The Department of Energy has awarded University of Minnesota researchers and a startup company $2.2 million to use bacteria to produce biofuel.
The grant is one of 37 projects receiving $151 million from the Department of Energy as part of the American Recovery and Reinvestment Act. The money has been set aside to give U.S. researchers a chance to take a leadership role in the field of renewable energy technology.
The university team is made up of researchers from several fields, including biochemistry, chemical engineering and microbiology. Larry Wackett, a biochemistry professor, is leading the team, which is working with BioCee, a university startup company.
The project involves developing a bioreactor using bacteria embedded in a thin latex coating to produce bio-hydrocarbon fuel, potentially for use in motor vehicles. Hydrocarbon fuels can be transported and used with existing infrastructure.
Wackett said using bacteria to make biofuel is more efficient than the current process to make ethanol.
"If we were successful and could show that this could be done cheaply, then there would be people lining up to take it to the next stage," he said.
University of Minnesota researchers will also work with the Pacific Northwest National Laboratory, where scientists have used blue-green algae to capture carbon dioxide from the atmosphere and combine it with bacteria to produce hydrocarbons.

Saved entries
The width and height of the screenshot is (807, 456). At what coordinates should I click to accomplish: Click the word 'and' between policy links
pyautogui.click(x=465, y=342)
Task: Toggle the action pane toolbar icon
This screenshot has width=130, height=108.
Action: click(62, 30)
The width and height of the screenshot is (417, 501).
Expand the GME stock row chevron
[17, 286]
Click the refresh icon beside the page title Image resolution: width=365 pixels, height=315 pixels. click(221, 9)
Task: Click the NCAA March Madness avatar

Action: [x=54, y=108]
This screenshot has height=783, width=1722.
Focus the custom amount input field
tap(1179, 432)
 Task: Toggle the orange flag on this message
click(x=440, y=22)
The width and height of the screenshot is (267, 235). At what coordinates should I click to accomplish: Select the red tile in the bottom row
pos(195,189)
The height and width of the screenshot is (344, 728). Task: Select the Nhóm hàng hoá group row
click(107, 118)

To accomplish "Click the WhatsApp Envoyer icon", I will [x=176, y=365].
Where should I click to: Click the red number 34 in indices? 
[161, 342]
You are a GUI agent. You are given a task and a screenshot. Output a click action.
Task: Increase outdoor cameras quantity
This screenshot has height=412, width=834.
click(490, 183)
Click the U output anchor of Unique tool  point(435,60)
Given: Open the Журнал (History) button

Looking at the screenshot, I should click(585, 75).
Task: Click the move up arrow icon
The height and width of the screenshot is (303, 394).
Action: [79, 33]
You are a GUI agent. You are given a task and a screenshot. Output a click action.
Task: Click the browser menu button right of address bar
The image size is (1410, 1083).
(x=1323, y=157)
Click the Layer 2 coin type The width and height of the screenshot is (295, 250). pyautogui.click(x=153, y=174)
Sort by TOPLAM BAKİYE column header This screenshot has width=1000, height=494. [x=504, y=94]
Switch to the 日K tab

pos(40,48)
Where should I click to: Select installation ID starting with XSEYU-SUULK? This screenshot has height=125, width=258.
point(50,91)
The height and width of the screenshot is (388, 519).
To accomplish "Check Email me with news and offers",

WORK ORDER 1:
Answer these about the biofuel grant article:
(a) How much did the Department of Energy award the University of Minnesota researchers and the startup company?
(b) Who is leading the university team?
(c) What are the bacteria in the bioreactor embedded in?
WORK ORDER 2: Restate word for word the stretch of the biofuel grant article from "University of Minnesota researchers will" through "to produce hydrocarbons.".

SOLUTION 1:
(a) $2.2 million
(b) Larry Wackett, a biochemistry professor
(c) A thin latex coating

SOLUTION 2:
University of Minnesota researchers will also work with the Pacific Northwest National Laboratory, where scientists have used blue-green algae to capture carbon dioxide from the atmosphere and combine it with bacteria to produce hydrocarbons.